Solicitor “fobbed off” staff who wanted employment contracts


Tribunal: Solicitor did not submit response to claims

A solicitor who “fobbed off” three members of staff who repeatedly requested employment contracts has been ordered to pay nearly £10,000 for constructive dismissal and unlawful deductions from wages.

Employment Judge Anthony Ross said Toslim Ahmed, principal of Universal Solicitors in London’s East End, “clearly failed” to provide employment contracts.

“This was a real disadvantage to the claimants because they did not know what had been agreed, for example, in respect of notice pay nor exactly when they would be paid nor anything about their holiday entitlement.”
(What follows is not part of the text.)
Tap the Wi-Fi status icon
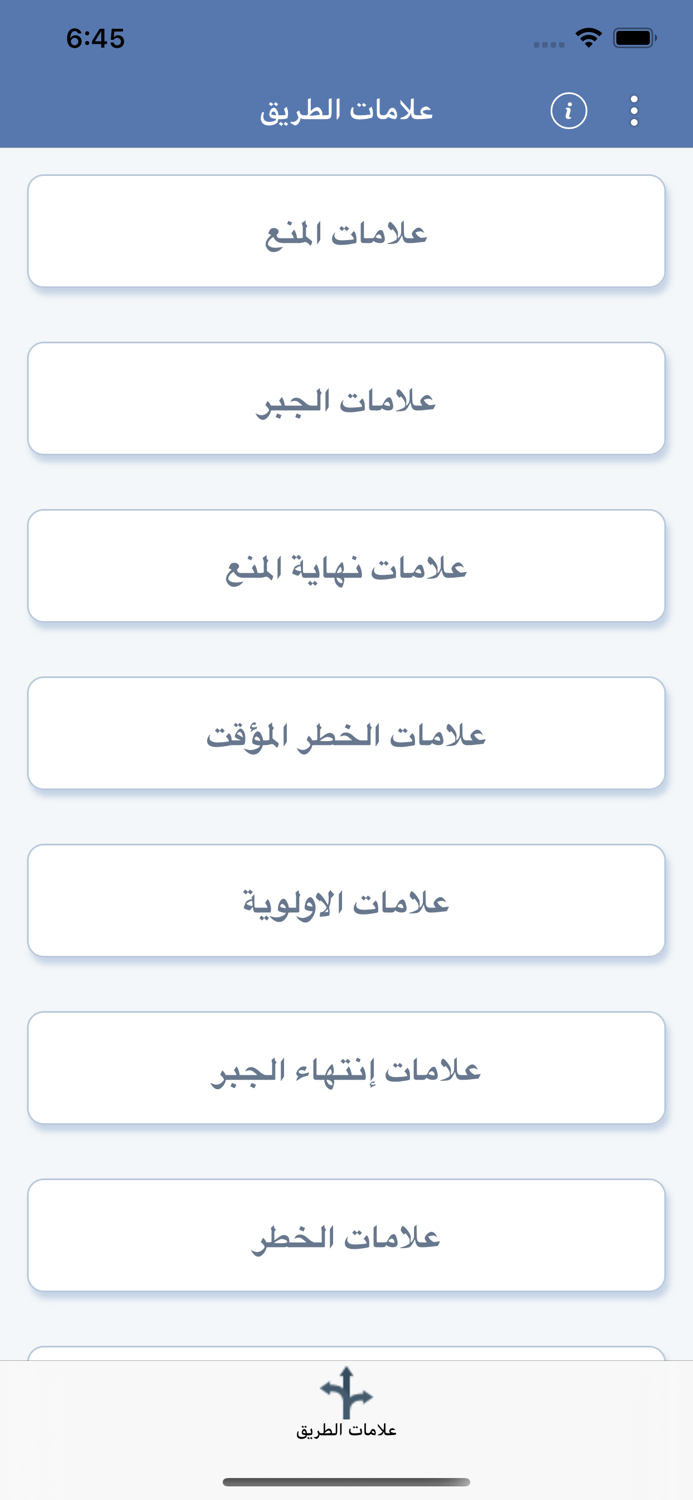Viewport: 693px width, 1500px height. click(588, 38)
Judge Ross described Mr Ahmed’s failure to provide the claimants with a statement of terms and conditions, or contracts of employment having that effect, was “an egregious breach of the statutory requirements”.

This was because the law firm “should either have known the law or have been able to ascertain the relevant law”.

Further, the claimants had requested contracts “several times” and the solicitors “fobbed the claimants off” by saying he would deal with it but failed to do so.

The judge said he was unable to entertain Mr Ahmed’s argument that the claimants were not employees, because the question had been determined in an earlier default judgment after the solicitor failed to submit a response to the claims.

“In any event, from the evidence that I heard, the claimants were employed by the respondent. For example, they requested contracts of employment and were never told that they were not employees.”

Judge Ross said MT Chowdhury and MO Faruq were employed by Mr Ahmed as caseworkers for two months to 30 November 2019.

ME Hossain was employed for 11 days fewer, but his role was not made clear. However, he earned more than the caseworkers –£26,400 a year compared to £15,800.

Judge Ross said the three claimants each resigned because of Mr Ahmed’s “unprofessional conduct” and were constructively dismissed, entitling them to damages for breach of contract.

Awards for unpaid wages, notice pay, holiday pay and the failure to provide statements of terms – as per section 38 of the Employment Act 2002 – totalled £2,919 for each of the caseworkers and £3,837 for Mr Hossain.

In a brief further judgment, Judge Ross dismissed an application by Mr Ahmed for reconsideration of the awards.

The judge said the “only argument” to support the application was that the members of staff were not employees.

“There is no evidence that I failed to exercise my discretion in a just and equitable way.”